EPSRC Reference: EP/Y003187/1
Title: Exploring Causality in Reinforcement Learning for Robust Decision Making
Principal Investigator: Du, Dr Y
Other Investigators:
Researcher Co-Investigators:
Project Partners:
University of San Diego
Department: Informatics
Organisation: Kings College London
Scheme: Standard Research - NR1
Starts: 01 March 2024 Ends: 31 August 2025 Value (£): 164,560
EPSRC Research Topic Classifications:
Artificial Intelligence
EPSRC Industrial Sector Classifications:
Information Technologies
Related Grants:
Panel History:
Panel DatePanel NameOutcome
17 May 2023 ECR International Collaboration Grants Panel 1 Announced
Summary on Grant Application Form


Reinforcement learning (RL) has seen significant development in recent years and has demonstrated impressive capabilities in decision-making tasks, such as games (AlphaStar, OpenAI Five), chatbots (ChatGPT, and recommendation systems (Microsoft). The techniques of RL can also be applied to many fields, such as transportation, network communications, autonomous driving, sequential treatment in healthcare, robotics, and control. Unlike traditional supervised learning, RL focuses on making a sequence of decisions to achieve a long-term goal. This makes it particularly well-suited for solving complex problems. However, while RL has the potential to be highly effective, there are challenges that need to be addressed in order to make it more practical for real-world applications, where changing factors cannot be fully considered in training the agent, such as traffic regulations, weather, and clouds. To empower RL algorithms to be deployed in a range of real applications, we need to evaluate and improve the robustness of RL when facing complex changes in the real world and task shifts.

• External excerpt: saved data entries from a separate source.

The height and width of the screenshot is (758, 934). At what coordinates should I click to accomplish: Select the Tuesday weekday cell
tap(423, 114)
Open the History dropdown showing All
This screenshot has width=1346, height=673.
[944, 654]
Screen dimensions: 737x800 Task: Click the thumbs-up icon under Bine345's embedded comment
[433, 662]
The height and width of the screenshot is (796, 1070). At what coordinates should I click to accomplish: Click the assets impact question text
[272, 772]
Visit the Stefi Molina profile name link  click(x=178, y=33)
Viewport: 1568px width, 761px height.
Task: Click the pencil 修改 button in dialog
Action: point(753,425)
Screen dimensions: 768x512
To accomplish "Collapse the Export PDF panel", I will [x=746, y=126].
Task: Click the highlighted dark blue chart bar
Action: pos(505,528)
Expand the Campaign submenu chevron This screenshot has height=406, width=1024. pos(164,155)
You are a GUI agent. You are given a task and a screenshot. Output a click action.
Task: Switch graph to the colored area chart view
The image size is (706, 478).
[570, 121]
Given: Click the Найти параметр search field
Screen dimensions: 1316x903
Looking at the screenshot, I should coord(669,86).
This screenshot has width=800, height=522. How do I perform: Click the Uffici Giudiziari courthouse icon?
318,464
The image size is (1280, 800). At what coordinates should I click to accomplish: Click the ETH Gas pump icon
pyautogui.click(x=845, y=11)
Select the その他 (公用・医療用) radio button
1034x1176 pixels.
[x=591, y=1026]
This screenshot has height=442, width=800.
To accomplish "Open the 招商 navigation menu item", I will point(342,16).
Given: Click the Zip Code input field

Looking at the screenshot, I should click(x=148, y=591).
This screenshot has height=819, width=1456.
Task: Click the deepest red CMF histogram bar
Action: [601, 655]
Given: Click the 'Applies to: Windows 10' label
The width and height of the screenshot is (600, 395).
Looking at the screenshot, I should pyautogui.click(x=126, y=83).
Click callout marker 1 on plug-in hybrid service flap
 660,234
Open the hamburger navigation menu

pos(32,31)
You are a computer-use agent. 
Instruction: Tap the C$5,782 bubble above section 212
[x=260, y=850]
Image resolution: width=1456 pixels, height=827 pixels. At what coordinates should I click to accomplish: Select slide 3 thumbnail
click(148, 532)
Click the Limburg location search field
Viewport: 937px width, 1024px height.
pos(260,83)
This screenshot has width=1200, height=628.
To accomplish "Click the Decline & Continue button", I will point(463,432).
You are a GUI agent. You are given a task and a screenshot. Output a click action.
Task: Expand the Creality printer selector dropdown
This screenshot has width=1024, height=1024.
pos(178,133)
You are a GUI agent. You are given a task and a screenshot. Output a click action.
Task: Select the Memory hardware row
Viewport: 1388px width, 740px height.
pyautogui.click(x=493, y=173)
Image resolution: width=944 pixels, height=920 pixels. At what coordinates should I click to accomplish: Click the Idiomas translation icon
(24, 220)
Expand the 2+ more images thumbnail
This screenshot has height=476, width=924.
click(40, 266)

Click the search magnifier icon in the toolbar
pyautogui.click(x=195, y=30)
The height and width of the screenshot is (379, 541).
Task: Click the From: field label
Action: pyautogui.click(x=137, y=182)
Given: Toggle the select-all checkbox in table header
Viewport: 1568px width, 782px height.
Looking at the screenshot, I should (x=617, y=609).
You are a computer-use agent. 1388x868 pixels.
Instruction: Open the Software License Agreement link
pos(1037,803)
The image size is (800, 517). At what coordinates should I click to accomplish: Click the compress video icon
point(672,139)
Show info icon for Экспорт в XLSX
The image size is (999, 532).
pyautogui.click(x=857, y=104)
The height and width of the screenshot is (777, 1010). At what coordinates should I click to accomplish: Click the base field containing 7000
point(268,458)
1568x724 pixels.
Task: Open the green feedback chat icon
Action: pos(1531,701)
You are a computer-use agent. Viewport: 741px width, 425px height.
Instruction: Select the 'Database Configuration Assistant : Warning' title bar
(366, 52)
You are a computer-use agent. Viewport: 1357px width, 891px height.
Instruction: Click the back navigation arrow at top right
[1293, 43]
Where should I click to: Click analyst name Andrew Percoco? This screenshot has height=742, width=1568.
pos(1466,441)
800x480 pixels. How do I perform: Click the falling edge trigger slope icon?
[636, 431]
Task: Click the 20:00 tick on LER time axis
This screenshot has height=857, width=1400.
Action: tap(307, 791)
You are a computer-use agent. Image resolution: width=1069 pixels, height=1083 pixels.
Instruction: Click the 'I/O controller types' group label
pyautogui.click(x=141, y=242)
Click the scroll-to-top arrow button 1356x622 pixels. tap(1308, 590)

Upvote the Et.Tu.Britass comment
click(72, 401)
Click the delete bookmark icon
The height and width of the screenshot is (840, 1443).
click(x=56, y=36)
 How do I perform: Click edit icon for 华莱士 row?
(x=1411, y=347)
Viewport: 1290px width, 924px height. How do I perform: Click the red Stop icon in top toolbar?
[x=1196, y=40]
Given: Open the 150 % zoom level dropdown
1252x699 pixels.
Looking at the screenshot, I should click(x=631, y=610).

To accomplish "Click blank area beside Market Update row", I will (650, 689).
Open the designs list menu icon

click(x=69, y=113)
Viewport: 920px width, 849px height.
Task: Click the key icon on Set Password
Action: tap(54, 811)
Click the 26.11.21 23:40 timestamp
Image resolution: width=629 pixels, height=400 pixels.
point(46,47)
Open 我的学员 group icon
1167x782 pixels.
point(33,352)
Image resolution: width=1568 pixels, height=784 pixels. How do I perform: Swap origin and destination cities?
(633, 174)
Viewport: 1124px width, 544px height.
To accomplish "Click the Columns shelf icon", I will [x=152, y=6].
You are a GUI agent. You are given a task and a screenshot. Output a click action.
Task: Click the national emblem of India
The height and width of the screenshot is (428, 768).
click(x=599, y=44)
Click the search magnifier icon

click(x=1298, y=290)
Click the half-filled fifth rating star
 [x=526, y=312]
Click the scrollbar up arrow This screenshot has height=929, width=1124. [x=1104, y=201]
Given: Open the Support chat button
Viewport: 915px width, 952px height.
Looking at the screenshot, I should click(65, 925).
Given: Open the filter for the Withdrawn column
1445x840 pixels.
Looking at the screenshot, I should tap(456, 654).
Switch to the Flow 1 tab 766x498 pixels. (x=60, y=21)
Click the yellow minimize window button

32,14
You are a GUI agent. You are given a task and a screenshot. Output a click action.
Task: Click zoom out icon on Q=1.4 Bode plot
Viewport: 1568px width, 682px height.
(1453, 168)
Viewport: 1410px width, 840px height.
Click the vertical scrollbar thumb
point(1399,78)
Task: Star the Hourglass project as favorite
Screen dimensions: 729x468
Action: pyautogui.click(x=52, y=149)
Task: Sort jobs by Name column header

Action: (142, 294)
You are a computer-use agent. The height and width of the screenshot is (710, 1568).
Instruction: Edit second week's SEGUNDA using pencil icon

In this project, we aim to develop robust and generalisable reinforcement learning techniques from a causal modelling perspective. The first thrust focuses on utilising causal model learning to create compact and robust representations of tasks. This compact and robust task representation can greatly benefit the overall performance of the RL agent by reducing the complexity of the problem and making the agent's decision-making process more efficient. As a result, the agent can learn faster and generalise better to unseen tasks, which is especially important in real-world scenarios where data is scarce and the complexity of tasks can vary greatly.

The second research thrust focuses on the development of efficient and generalisable algorithms for task assignment transfer. This can enable the RL agent to adapt to new tasks more quickly and effectively and to generalise the learned knowledge to different but related tasks. This is crucial for real-world scenarios where the agent needs to operate in different environments or the task requirements change over time.

One example of an application that would benefit from these contributions is autonomous driving in an industrial setting. While RL agents are usually trained in simulators, they may not perform well in real-world road scenarios and can be easily distracted by task-irrelevant information. For example, visual images that autonomous cars observe contain predominantly task-irrelevant information, like cloud shapes and architectural details, which should not influence the decision on driving.

In this project, we aim to enable the agent to learn a compact and robust representation of the task, enabling it to only retain state information that is relevant to the task, adapt to changing driving scenarios safely, and generalise its knowledge to related tasks such as adapting to the different driving rules in the United States (right-hand drive).

A causal understanding can help identify the minimal sufficient representations that are essential for policy learning and transferring and achieve safe and controllable explorations by leveraging causal structures and counterfactual reasoning.

It can mitigate the issues that are suffered by most existing RL approaches, such as being data-hungry and lacking interpretability and generalisability.

The outcome of this project can greatly improve the scalability and adaptability of RL agents, making them more suitable for real-world applications.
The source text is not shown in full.